Start of EXCERPT TO READ

Fear the Coming Firetruck
It was a fun moment — or at least the type of moment I find fun. Standing, waiting on an elevated train platform for my ride home, the unfocused wash of city noise and inner-dialogue that filled my head slowly gave way to a newer, only slightly more intriguing thing. Sirens were coming from behind me and they were getting louder. But it’s the city, and emergency vehicles come and go all the time. So, as I said, that was only slightly more intriguing. What really got me excited (okay, relatively speaking) was waiting to see what the cars below me would do in response.
If you don’t know me, here is a quick dip into the sea of my odd fascinations to give you some context. I’ve always wondered what happens at the end of the world, or the seemingly end of the world. How do people operate and react when all of things they have taken for granted simply vanish? Does brute force become the law of the land? Does trust evaporate? Does any knowledge persevere, or is it all lost in time as people rebuild society and focus on simply surviving? Of course, it’s impossible to answer these questions with empirical data, because I might not live through just such an event (and there wouldn’t be any freaking internet to share it on if it did). So events such as a line of cars moving out of the way of an emergency vehicle represent a sort of mini-apocalypse that lends insight into how people work.
Now, you may have already guessed the ending — the cars moved. No shit. But the result isn’t important. We always elect a president. The economy always has cycles. You’ll always die. But how we elected a bigot, why VC is to be the next mortgage crisis, and why cancer is killing so many of us are the questions worth answering. So let’s focus instead on the how and the why.
First — why get out of the way? Because a giant firetruck is cruising toward you and that horn the driver is laying on is realllllly loud. Second — how? Well, we’re taught to pull over to the right because the left lanes are more express. (If I have the luxury of an international audience, I imagine this is the opposite in certain countries. You know who you are!) But what if you are literally in an intersection and making a left turn? I’ll tell you what: apocalypse. Two terrible possibilities become your only option. Either turn left to get out of the way into oncoming traffic which may not see the firetruck because it’s coming from behind you, or cut severely right across a few lanes, in the opposite direction of your turn signal and risk cutting off the truck that has decided it’s now best to go around you to the right.

End of EXCERPT TO READ
Start of DATA EXCERPTS

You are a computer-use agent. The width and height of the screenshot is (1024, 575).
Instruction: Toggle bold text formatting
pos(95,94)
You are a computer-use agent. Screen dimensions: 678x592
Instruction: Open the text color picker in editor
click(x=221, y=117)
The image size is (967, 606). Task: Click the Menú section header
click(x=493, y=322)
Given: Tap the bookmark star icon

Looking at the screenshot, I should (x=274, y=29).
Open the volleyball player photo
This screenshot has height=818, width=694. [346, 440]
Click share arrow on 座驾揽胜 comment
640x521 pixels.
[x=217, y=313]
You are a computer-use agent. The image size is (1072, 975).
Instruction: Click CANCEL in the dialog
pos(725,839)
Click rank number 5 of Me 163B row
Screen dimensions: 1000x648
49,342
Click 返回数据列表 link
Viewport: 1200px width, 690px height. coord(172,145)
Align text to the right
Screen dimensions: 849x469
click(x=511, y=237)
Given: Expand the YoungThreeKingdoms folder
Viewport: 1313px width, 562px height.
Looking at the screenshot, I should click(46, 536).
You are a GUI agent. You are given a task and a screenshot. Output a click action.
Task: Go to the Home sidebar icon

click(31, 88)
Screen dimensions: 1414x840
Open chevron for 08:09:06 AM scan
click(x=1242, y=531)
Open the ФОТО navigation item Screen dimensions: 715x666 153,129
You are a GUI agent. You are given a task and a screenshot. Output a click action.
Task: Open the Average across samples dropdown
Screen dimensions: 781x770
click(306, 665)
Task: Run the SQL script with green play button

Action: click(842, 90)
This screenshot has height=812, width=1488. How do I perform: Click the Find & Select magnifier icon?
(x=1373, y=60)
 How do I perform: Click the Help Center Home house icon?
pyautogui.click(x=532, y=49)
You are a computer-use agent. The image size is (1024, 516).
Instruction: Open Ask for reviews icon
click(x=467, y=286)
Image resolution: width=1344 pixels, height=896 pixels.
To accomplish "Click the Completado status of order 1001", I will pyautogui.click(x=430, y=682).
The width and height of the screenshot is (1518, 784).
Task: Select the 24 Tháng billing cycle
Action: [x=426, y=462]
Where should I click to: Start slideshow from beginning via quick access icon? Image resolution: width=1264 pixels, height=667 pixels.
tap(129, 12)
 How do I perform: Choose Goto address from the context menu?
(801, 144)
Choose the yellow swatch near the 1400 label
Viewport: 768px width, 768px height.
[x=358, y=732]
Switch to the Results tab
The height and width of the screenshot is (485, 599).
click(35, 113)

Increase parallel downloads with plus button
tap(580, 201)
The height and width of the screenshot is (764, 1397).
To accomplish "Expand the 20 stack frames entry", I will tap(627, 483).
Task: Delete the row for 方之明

End of DATA EXCERPTS

In the firetruck essay, why does the writer treat a line of cars getting out of the way of an emergency vehicle as worth watching? Answer in one to three sentences. The items after the firetruck essay are separate material with no connection to it.

(RESPONSE AREA) The writer wants to know how people act when everything they take for granted vanishes at the end of the world. Those questions can't be answered with empirical data, because the writer might not live through such an event. A line of cars yielding to an emergency vehicle works as a mini-apocalypse that gives insight into how people work.